In arrivo il bonus una tantum di 200€ per lavoratori dipendenti, autonomi e pensionati. Ma è davvero una scelta sensata?
Per far fronte all’inflazione (+6,2% rispetto allo stesso periodo dello scorso anno, fonte Istat), dovuta anche all’aumento dei costi dell’energia scaturito dalla controversia russo-ucraina, il governo Draghi, nella conferenza stampa di lunedì 2 maggio ha annunciato una nuova serie di manovre per assistere imprese e lavoratori che più hanno sofferto l’aumento dei prezzi. Tra le varie azioni annunciate, vi è un bonus di 200€ per pensionati, lavoratori dipendenti e autonomi con reddito inferiore a 35mila euro. Questa manovra andrà a interessare circa 28 milioni di italiani.
Negli ultimi giorni però sono state annunciate delle modifiche che aumenteranno la platea dei potenziali beneficiari. Infatti, nella bozza giunta al Consiglio dei ministri del 5 maggio, si prevede che al bonus potranno accedere anche i percettori del reddito di cittadinanza e i disoccupati (sempre con reddito inferiore a 35mila euro).
Si parla di una manovra che, stando a quanto riportato il 2 maggio, dovrebbe valere all’incirca 14 miliardi di euro senza però aumentare il debito pubblico perché queste risorse verranno predate alle aziende energetiche, per mezzo di un aumento della tassa sugli extra profitti (ottenuti vendendo a un prezzo più alto rispetto al costo medio di mercato) che passa dal 10% al 25%.
Scelta sensata?
Senza scomodare premi Nobel per l’economia, risulta ovvio come un contributo di 200€ una tantum non possa in alcun modo ovviare all’inflazione. Inoltre questa somma viene finanziata da un aumento delle imposte per le aziende quindi, come ci suggerisce un qualsiasi manuale di macroeconomia, ciò comporta una riduzione degli investimenti e, inoltre, il conseguente aumento della spesa pubblica comporta anche l’aumento del disavanzo commerciale (ovvero il saldo tra importazioni ed esportazioni).
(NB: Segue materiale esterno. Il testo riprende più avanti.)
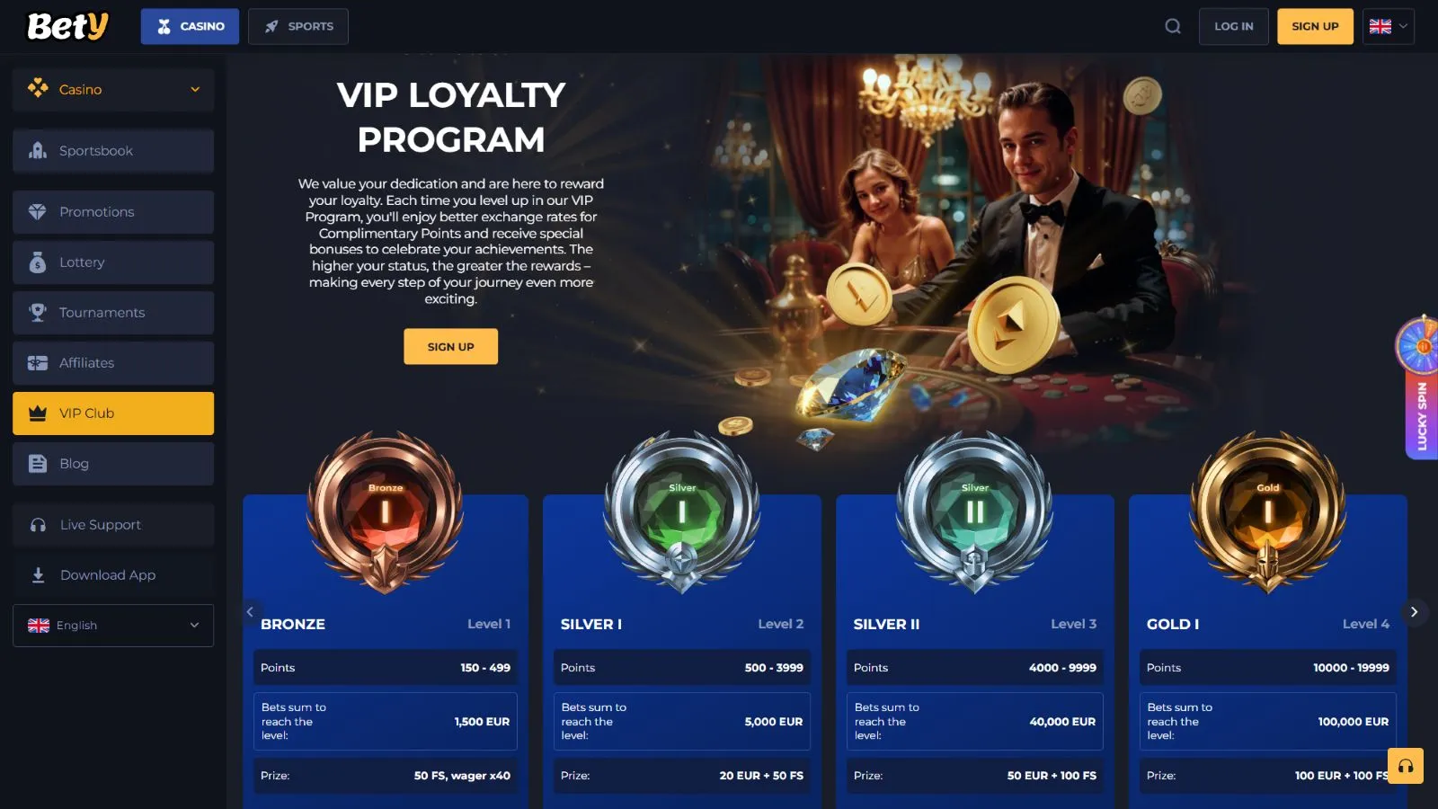Click the search magnifier icon in header
The image size is (1438, 809).
[x=1173, y=26]
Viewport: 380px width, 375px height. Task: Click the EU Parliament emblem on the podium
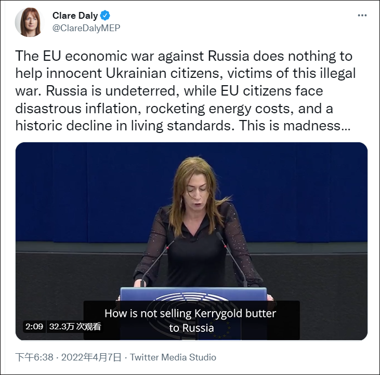192,298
Risulta quindi come questo bonus sia una sorta di toppa per cercare di coprire un buco ben più importante causato dall’inflazione. La scelta che però avrebbe più senso da un punto di vista economico è invece la sola riduzione delle imposte perché, banalmente, se non pago le tasse su un bene questo costerà meno e a me resteranno più risorse da spendere, investire o risparmiare. Se invece aumentano i prezzi ma le tasse restano invariate (oppure aumentano), pagherò di più il bene e mi resteranno meno risorse in tasca.
Purtroppo non siamo nuovi a manovre di questo tipo, all’utilizzo di soldi altrui (ovvero le tasse) per cercare di vivere alla giornata nascondendo la polvere sotto il famoso tappeto.
Ci sarebbe poi da dire che l’Italia avrebbe potuto evitare questa crisi energetica fin dal principio, come fanno tutti i governi lungimiranti, andando a diversificare fonti e fornitori per non finire ostaggio di una sola fonte e/o fornitore. Questa manovra (dalla dubbia efficacia, trattandosi di un bonus una tantum) infatti sarebbe una misura “emergenziale” per far fronte all’immediato in attesa della messa a punto di nuovi accordi con i nuovi fornitori di energia.